Teresa Wennberg – Technology, Time, and the Human
Teresa Wennberg is a pioneer in digital art, whose work moves between science and poetry. Since the 1980s, she has used the computer as her brush to explore time, movement, and perception – and how technology both reflects and shapes our human behavior.
Teresa Wennberg (b. 1944) is a Swedish artist and innovator who has worked at the intersection of art, technology, and science since the 1980s. She was one of the first to use computer graphics as an artistic tool and has exhibited internationally, including at the Centre Pompidou and CERN – the world’s largest particle physics research center.
With a background in both linguistics and painting, Wennberg has developed a practice where intuition and analysis coexist. Her works create dreamlike worlds, where people dissolve into pixels, spaces unfold over time, and movements take on a life of their own. It is art that both reflects and questions the digital age.
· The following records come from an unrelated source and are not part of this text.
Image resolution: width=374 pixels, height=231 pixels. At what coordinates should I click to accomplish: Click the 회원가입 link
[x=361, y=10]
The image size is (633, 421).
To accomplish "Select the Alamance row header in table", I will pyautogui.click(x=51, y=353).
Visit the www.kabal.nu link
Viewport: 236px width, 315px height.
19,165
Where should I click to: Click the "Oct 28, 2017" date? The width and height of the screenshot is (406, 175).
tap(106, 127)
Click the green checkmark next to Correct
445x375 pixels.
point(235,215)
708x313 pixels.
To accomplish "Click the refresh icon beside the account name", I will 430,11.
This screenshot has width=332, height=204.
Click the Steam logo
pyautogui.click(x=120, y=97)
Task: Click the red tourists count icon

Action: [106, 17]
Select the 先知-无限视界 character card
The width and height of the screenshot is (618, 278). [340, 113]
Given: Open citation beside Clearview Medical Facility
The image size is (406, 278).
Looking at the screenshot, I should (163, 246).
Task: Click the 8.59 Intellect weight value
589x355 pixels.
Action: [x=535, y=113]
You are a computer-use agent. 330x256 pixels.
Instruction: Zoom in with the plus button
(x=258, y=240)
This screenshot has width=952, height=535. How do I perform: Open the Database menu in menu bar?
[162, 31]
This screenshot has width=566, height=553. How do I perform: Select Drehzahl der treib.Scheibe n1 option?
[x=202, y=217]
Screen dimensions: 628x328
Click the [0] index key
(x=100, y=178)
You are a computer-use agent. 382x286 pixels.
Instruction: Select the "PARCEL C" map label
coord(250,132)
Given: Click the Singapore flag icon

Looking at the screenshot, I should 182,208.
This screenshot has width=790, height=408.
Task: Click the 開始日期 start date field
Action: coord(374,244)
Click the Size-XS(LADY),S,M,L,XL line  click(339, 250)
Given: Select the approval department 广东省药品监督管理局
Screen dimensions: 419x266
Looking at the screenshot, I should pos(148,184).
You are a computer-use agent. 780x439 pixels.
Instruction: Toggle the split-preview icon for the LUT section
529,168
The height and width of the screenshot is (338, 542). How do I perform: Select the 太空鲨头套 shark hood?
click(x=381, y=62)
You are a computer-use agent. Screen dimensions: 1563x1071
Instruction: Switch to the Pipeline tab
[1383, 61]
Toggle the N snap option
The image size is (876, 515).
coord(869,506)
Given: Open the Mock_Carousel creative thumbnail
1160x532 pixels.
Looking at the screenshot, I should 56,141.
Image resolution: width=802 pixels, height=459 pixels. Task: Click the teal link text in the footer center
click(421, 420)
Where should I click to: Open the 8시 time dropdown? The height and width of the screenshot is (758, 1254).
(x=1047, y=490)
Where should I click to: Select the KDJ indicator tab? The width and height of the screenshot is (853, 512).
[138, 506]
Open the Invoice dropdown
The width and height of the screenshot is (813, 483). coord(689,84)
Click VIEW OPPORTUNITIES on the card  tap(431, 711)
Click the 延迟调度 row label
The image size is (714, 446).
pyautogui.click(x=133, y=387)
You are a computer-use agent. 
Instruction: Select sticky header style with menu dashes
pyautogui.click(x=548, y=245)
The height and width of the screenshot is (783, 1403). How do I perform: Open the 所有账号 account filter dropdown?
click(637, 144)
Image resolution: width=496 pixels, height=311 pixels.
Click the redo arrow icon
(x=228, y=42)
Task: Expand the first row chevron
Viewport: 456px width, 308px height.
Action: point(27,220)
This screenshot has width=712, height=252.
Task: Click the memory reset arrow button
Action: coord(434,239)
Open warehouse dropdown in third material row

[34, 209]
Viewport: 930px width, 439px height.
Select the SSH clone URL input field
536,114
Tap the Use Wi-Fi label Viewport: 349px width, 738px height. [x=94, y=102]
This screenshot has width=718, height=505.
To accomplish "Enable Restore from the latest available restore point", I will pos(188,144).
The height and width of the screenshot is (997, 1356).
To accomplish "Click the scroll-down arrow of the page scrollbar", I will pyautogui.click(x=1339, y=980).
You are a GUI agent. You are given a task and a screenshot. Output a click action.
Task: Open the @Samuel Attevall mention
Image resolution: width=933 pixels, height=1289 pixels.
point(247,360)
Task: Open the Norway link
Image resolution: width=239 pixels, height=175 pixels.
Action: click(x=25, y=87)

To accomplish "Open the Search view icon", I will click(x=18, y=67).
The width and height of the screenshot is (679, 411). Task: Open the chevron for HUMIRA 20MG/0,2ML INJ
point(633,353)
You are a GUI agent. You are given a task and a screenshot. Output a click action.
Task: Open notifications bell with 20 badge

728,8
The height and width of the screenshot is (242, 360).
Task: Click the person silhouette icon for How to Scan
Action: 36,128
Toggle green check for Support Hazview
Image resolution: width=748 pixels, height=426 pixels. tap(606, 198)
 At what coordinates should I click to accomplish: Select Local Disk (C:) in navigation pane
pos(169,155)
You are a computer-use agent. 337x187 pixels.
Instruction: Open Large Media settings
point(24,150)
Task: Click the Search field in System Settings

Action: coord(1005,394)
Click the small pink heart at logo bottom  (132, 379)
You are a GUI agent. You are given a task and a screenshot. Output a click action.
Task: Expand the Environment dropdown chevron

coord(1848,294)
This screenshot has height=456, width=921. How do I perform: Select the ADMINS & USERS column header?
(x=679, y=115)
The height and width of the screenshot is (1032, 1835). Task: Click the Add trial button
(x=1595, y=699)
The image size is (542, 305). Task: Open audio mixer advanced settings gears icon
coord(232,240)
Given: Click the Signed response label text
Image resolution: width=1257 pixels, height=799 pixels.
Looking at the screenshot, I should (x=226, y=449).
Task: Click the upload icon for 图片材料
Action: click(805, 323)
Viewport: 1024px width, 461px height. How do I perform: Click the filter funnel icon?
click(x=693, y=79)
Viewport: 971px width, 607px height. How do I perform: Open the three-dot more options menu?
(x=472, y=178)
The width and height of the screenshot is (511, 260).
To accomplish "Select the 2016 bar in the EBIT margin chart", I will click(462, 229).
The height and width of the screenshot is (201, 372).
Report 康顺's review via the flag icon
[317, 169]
In Me You We – Exploring Human Behaviour, we turn our gaze to how technology influences our life choices, our thought patterns – and our bodies. Wennberg’s works don’t offer definitive answers, but open new ways of seeing our present and future.
On the research
Teresa Wennberg’s work echoes central questions in behavioral science, neuroscience, and psychology. Research shows that our brains are shaped by what we pay attention to – and that digital environments influence our behavior profoundly, often without us noticing. By visualizing these invisible forces through light, motion, and code, Wennberg makes the subconscious visible. Her art acts as a kind of mirror: not only of who we are, but of who we are becoming.
Work in the exhibition
- The video work Nuit Blanche (1983). Nuit Blanche is a collaboration between Teresa Wennberg and French artist Pierre Lobstein.